** Opening Data to use block **

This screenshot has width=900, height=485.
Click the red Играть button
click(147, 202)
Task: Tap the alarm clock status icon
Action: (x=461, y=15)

** Closing Data to use block **

The records above need to be written out once more, exactly.

Result of this exercise:
This screenshot has width=900, height=485.
Click the red Играть button
click(147, 202)
Task: Tap the alarm clock status icon
Action: (x=461, y=15)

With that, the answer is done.